4.1 KiB
EmboFlow System Architecture
Architecture Style
EmboFlow V1 is a browser/server platform built as:
- Web frontend
- Modular backend control plane
- Independent worker runtime
- MongoDB as the only database
- Object storage abstraction over cloud object storage or MinIO
- Local scheduler in V1 with future migration path to Kubernetes and Volcano
The architecture should preserve clear service boundaries even if V1 is implemented as a modular monolith plus workers.
High-Level Layers
Frontend Layer
- Asset workspace
- Canvas workspace
- Explore workspace
- Label workspace
- Admin workspace
Control Plane
- Identity and authorization
- Workspace and project management
- Asset and dataset metadata
- Workflow definition management
- Plugin registry and activation
- Run orchestration API
- Artifact indexing
Execution Plane
- Workflow DAG compilation
- Task queue dispatch
- Worker execution
- Executor routing
- Log and artifact collection
Storage Layer
- MongoDB for metadata and run state
- Object storage for files and large outputs
- Temporary local working directories for execution
Core Domain Objects
- User
- Workspace
- Project
- Asset
- Dataset
- DatasetVersion
- WorkflowDefinition
- WorkflowVersion
- WorkflowRun
- RunTask
- Artifact
- AnnotationTask
- Annotation
- Plugin
- StorageConnection
Raw Asset And Canonical Dataset Model
The platform must distinguish between:
- Raw Asset View
- Canonical Dataset View
Raw assets preserve source structure, file paths, metadata layout, and original naming. Canonical datasets provide a normalized semantic layer for workflow nodes and export logic.
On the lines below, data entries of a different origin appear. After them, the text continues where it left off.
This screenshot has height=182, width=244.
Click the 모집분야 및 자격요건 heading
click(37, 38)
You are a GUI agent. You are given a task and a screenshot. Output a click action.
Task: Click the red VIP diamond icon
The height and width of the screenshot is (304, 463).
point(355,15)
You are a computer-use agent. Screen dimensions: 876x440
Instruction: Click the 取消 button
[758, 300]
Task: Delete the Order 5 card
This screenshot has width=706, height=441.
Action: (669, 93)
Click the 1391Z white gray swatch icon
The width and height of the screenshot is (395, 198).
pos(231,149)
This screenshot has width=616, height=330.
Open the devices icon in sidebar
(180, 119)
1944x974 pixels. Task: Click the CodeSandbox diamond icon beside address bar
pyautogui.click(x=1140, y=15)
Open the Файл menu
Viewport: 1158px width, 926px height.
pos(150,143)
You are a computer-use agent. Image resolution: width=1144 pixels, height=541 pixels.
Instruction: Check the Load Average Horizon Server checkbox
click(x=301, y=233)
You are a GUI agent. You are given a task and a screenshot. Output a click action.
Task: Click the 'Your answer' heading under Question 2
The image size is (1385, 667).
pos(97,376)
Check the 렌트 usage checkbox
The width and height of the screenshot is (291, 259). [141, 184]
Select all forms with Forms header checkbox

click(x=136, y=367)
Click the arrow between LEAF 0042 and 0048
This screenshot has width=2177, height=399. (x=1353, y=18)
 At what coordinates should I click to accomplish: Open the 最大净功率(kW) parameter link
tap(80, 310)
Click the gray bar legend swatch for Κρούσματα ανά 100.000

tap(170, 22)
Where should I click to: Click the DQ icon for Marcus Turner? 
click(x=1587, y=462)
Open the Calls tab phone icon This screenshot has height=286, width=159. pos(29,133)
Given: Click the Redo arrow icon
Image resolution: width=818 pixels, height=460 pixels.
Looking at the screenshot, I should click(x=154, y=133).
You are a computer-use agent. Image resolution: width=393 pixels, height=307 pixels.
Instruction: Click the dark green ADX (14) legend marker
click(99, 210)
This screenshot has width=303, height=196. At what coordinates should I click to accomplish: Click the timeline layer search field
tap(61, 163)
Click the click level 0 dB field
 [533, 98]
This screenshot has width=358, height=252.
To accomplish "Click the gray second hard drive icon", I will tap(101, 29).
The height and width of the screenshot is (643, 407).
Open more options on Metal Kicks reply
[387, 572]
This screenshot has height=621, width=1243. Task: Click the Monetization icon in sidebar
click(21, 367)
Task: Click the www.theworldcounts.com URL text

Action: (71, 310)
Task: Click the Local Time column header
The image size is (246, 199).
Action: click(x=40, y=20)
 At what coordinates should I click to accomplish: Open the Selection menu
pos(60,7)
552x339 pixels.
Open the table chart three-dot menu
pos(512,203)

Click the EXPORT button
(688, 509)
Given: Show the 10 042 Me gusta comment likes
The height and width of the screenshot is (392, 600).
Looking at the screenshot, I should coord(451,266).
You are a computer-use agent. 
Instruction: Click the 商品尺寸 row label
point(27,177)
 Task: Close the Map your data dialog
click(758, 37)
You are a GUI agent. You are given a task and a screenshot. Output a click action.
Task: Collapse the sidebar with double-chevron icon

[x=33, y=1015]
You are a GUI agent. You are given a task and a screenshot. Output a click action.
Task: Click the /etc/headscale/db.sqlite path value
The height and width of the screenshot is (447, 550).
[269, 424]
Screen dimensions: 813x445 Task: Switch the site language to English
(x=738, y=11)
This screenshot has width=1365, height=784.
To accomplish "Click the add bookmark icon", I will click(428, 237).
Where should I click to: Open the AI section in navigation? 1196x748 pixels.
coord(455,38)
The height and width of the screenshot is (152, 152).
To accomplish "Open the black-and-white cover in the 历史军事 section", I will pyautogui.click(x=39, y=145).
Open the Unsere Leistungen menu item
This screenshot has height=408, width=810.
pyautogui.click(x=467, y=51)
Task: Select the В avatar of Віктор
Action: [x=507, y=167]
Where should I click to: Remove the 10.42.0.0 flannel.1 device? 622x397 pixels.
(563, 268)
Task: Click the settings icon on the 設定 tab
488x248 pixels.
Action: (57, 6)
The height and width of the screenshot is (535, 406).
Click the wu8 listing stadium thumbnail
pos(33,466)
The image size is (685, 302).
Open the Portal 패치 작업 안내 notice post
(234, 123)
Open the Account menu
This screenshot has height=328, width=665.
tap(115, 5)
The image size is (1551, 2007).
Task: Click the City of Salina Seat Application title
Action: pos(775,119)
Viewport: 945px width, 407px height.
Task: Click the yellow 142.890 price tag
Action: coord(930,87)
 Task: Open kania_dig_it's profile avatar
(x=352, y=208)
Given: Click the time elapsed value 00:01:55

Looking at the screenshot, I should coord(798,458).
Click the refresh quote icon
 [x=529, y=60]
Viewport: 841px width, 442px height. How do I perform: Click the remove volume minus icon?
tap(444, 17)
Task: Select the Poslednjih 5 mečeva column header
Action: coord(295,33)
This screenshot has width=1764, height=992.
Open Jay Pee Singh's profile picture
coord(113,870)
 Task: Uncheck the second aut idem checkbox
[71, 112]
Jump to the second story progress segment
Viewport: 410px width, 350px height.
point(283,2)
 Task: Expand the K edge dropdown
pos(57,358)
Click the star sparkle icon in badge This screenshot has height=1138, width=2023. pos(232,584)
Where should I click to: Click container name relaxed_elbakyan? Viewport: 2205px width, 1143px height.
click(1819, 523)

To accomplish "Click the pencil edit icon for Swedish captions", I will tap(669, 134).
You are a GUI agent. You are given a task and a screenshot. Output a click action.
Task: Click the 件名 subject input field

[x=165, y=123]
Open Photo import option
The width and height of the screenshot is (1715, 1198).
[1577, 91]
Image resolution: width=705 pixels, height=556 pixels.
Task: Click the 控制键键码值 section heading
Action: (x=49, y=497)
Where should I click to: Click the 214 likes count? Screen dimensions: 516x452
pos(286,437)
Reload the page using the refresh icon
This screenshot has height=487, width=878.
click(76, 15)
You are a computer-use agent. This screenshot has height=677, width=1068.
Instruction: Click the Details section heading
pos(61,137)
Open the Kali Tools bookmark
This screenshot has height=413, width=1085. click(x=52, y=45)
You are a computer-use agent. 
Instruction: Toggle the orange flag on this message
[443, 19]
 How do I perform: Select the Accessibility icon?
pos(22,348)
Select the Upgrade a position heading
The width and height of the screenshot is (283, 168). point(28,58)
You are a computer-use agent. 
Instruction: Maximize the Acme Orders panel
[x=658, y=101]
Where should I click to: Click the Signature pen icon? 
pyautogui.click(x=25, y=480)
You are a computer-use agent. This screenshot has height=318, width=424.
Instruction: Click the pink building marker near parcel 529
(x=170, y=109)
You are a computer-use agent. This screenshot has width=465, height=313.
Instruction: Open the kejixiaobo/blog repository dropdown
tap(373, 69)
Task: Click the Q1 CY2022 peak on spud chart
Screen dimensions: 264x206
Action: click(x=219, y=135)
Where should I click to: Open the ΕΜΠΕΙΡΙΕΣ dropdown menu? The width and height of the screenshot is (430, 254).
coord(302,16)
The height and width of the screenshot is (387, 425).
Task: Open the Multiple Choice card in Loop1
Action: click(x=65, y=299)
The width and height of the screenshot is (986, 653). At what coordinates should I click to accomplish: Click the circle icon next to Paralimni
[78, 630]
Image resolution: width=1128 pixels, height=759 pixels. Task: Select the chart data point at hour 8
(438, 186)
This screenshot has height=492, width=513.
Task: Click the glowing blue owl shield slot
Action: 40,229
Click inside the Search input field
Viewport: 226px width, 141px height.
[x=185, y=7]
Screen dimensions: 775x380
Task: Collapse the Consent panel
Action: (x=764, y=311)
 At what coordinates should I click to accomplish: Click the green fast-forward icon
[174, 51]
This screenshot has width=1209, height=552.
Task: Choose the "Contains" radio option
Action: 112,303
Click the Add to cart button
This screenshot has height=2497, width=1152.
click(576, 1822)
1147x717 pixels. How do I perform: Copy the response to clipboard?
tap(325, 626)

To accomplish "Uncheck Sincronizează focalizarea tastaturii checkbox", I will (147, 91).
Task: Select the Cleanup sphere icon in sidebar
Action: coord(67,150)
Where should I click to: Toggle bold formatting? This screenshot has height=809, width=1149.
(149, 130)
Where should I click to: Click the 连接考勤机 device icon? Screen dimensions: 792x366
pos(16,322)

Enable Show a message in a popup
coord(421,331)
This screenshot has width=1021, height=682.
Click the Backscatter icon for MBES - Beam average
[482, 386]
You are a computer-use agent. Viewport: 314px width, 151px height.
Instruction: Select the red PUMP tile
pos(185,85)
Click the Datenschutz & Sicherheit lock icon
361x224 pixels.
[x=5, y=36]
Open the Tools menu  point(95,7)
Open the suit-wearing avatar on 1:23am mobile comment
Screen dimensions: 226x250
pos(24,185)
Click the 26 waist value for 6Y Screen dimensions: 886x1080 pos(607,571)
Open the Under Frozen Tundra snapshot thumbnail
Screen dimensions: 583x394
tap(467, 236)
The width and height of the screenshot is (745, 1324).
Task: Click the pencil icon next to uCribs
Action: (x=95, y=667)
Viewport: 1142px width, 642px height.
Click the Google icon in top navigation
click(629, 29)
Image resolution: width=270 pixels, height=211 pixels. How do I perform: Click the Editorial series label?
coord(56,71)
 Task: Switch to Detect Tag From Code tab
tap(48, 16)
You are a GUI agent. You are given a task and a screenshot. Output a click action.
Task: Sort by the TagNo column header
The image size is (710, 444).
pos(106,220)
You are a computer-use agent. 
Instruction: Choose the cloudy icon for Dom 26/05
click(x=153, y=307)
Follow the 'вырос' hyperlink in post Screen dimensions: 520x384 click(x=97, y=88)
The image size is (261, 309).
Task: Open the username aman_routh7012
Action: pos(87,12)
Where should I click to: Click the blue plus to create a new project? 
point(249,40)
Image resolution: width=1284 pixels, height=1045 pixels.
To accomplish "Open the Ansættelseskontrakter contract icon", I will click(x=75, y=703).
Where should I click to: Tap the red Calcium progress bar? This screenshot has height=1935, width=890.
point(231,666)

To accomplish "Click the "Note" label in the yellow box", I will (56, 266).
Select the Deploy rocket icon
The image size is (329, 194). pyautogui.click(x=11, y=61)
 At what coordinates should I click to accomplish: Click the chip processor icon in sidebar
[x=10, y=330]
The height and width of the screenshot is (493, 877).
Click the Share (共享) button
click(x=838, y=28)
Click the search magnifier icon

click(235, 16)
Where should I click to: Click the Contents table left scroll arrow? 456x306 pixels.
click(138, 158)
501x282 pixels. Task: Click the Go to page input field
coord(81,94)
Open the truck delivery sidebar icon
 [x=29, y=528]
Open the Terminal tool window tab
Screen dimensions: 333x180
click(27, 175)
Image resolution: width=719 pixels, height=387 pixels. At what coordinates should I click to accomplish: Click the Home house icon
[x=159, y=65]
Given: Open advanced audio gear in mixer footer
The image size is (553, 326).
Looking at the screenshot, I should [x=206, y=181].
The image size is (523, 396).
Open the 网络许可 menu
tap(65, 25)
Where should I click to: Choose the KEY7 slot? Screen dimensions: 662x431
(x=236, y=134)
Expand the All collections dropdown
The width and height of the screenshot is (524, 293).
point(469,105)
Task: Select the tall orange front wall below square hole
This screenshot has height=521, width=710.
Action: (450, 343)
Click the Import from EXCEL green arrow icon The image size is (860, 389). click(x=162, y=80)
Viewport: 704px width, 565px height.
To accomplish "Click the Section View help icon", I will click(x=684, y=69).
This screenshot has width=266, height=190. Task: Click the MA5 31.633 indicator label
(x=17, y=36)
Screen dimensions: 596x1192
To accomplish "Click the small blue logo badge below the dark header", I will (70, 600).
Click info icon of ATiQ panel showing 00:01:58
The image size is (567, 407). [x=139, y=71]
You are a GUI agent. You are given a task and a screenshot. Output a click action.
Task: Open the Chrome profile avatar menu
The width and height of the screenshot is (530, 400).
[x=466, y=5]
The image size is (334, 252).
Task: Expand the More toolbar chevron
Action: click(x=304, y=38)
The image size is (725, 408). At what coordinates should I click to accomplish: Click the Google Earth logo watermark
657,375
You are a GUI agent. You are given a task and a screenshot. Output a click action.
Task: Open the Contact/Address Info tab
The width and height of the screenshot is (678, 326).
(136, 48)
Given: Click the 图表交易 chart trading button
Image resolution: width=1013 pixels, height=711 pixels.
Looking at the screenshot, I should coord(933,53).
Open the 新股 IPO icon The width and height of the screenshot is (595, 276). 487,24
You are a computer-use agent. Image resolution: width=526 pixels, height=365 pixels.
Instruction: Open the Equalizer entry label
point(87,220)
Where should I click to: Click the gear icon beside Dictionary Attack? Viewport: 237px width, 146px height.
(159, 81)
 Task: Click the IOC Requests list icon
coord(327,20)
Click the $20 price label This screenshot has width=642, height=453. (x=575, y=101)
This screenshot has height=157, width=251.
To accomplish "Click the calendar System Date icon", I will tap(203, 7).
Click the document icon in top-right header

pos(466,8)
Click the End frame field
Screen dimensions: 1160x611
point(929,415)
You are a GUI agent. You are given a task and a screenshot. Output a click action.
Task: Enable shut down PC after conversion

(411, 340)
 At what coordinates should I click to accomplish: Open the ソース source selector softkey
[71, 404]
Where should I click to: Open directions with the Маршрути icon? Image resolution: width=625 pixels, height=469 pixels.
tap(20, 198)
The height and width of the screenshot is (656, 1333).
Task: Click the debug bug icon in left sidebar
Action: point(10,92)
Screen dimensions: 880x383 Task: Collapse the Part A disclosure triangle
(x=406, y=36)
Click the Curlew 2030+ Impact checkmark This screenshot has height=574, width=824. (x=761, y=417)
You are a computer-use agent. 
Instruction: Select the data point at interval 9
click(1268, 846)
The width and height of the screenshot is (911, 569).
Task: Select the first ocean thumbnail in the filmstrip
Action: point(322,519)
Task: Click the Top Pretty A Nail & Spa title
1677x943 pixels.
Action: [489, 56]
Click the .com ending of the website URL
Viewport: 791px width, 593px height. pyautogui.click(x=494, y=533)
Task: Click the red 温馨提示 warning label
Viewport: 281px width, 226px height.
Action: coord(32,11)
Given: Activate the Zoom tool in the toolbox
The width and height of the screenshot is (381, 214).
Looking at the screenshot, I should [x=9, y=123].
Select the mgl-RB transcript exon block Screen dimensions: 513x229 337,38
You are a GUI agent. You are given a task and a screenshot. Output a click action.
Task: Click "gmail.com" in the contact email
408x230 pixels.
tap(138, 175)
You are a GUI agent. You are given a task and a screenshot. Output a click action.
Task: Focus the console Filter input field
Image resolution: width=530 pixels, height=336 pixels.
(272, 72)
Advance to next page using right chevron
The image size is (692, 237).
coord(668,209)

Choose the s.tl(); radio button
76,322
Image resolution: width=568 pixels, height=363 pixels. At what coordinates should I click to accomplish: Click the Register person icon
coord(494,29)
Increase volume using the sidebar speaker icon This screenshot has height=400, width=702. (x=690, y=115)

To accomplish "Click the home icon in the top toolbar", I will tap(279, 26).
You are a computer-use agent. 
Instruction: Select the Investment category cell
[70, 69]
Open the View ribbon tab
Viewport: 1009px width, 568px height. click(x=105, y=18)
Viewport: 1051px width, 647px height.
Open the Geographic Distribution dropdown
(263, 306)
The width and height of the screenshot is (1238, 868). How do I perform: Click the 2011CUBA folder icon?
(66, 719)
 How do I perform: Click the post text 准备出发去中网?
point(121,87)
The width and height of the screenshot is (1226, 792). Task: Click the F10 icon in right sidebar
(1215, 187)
Visualization may read raw assets directly. Conversion, orchestration, and export should primarily target canonical semantics.
Workflow Model
Workflow definitions are versioned and contain:
- Visual graph state
- Logical node and edge graph
- Runtime configuration
- Plugin references
Workflow execution produces immutable workflow runs. A run snapshots:
- Workflow version
- Node configuration
- Injected code
- Executor settings
- Input bindings
Runs compile into task DAGs.
Node And Plugin Model
Node Categories
- Source
- Transform
- Inspect
- Annotate
- Export
- Utility
Node Definition Contract
Each node definition includes:
- Metadata
- Input schema
- Output schema
- Config schema
- UI schema
- Executor type
- Runtime limits
- Optional code hook contract
Plugin Types
- Node plugins
- Reader/writer plugins
- Renderer plugins
- Executor plugins
- Integration plugins
Execution Architecture
Executors
- Python executor
- Docker executor
- HTTP executor
V1 should prioritize Python and Docker. HTTP executor is useful for integrating external services.
Schedulers
- Local scheduler in V1
- Kubernetes scheduler later
- Volcano scheduler later
Executors and schedulers are separate abstractions:
- Executor defines how logic runs
- Scheduler defines where and under what scheduling policy it runs
Storage Architecture
MongoDB Collections
Recommended primary collections:
- users
- workspaces
- projects
- memberships
- assets
- asset_probe_reports
- datasets
- dataset_versions
- workflow_definitions
- workflow_definition_versions
- workflow_runs
- run_tasks
- artifacts
- annotation_tasks
- annotations
- plugins
- storage_connections
- audit_logs
Object Storage Content
- Raw uploads
- Imported archives
- Normalized export packages
- Training config packages
- Preview resources
- Logs and attachments
- Large manifests and file indexes
Security Model
User-injected code is low-trust code and must not run in web or API processes.
V1 runtime policy:
- Built-in trusted nodes may use Python executor
- Plugin code should run in controlled runtimes
- User-injected code should default to Docker executor
- Network access should be denied by default for user code
- Input and output paths should be explicitly mounted
Deployment Direction
V1 deployment target is a single public server using containerized application services. The architecture must still preserve future migration to multi-node environments.